We’d been officially warned.
Liz, our dive guide with the dive operator Aqua Center, aboard its boat, the Fun Fisher II, let me and the other handful of divers know in her briefing that our morning dive at Islas Catalinas – a series of rocky outcroppings off of Costa Rica’s Pacific Coast – would provide “whatever nature wants to give us.”
At a sand bank in about 55 feet of water, Mother Nature gave us a special gift: Ten – count ‘em, 10! – white-tip reef sharks. We’re talking more sharks than we could point underwater digital cameras at. My heart surged with excitement as I lay on the sandy bottom, observing, as the sharks appeared to be taking turns between resting and swimming in oval patterns around their group, as if on a reconnaissance patrol. I was silently congratulating myself for picking out my lucky orange swimming trunks to wear on this dive.

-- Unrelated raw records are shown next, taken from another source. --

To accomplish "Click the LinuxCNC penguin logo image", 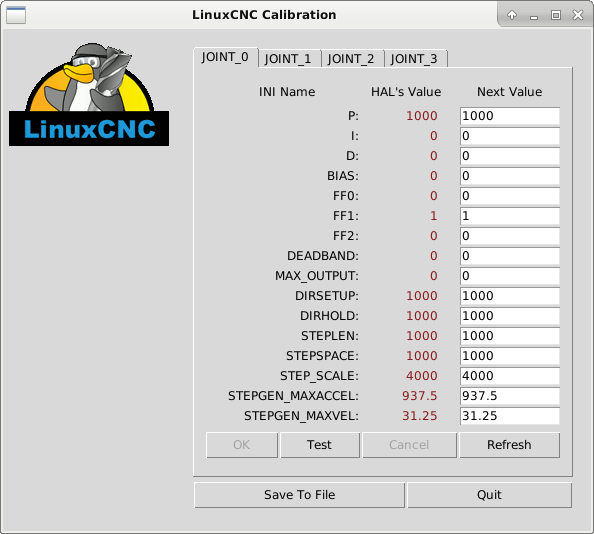I will (x=89, y=94).
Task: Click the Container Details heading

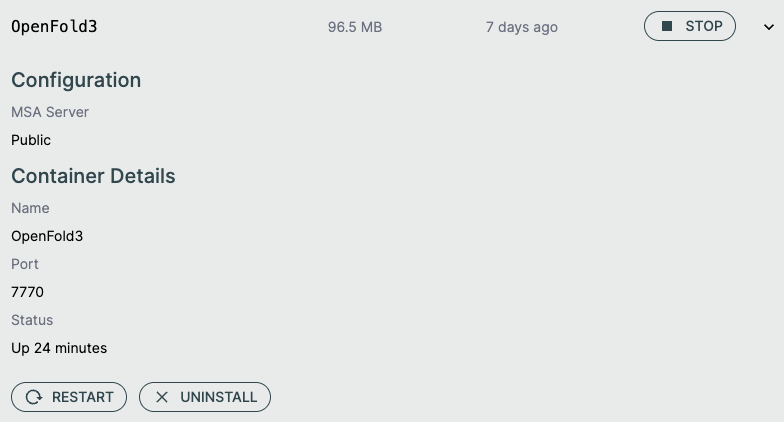Action: coord(93,176)
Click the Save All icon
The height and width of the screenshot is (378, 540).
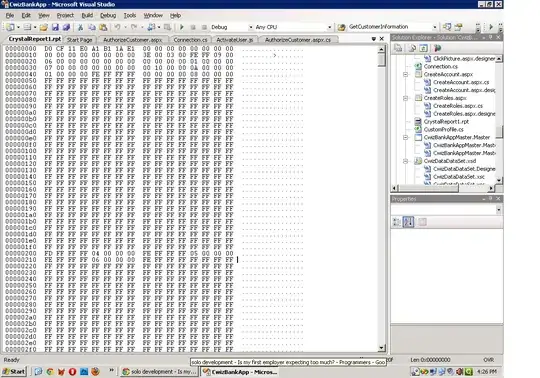tap(66, 27)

Las Islas Catalinas are located near Playa Flamingo, a sleepy coastal resort village that’s about a 90-minute, 45-mile drive southwest of Liberia, Costa Rica’s second largest city and the location of the closest international airport. The lovely Playa Flamingo Beach Resort & Spa, centrally situated in the village, but also just steps away from the beach, was an ideal location for fun.
On this beautiful, balmy morning, we were diving a site called Catalina East, where pelagics and tropical fish show up to sample the tasty nutrients coating and swirling among the rocks. In these waters, coral is rare, but the wildlife is abundant. Before crashing the white-tip party, we were treated to the awe-inspiring sights of three spotted eagle rays and several traffic jams of topical fish.
Islas Catalinas aren’t the only standout dive sites here. Dirty Rock featured a quartet of graceful spotted eagle rays all hunting for food, a jewel moray poking its head out of its home, an octopus hiding among the rocks and a school of king angelfish in session.
Out of the water, there’s no shortage of adventure, including hiking, zip-lining and other activities. Bill Beard’s Costa Rica lined up a refreshing run for me on the rapids of the Rio Colorado, in an inflatable kayak. With neighboring Nicaragua only a two-hour drive north, I asked a Bill Beard’s guide if he could somehow make a day trip there happen. He worked his magic and soon I was enjoying more natural wonders: the rugged Masaya Volcano, and the idyllic islets of Lake Nicaragua.
Whether I was on the surface or under the sea on this trip, whether in Costa Rica or Nicaragua, Mother Nature was generous in her giving.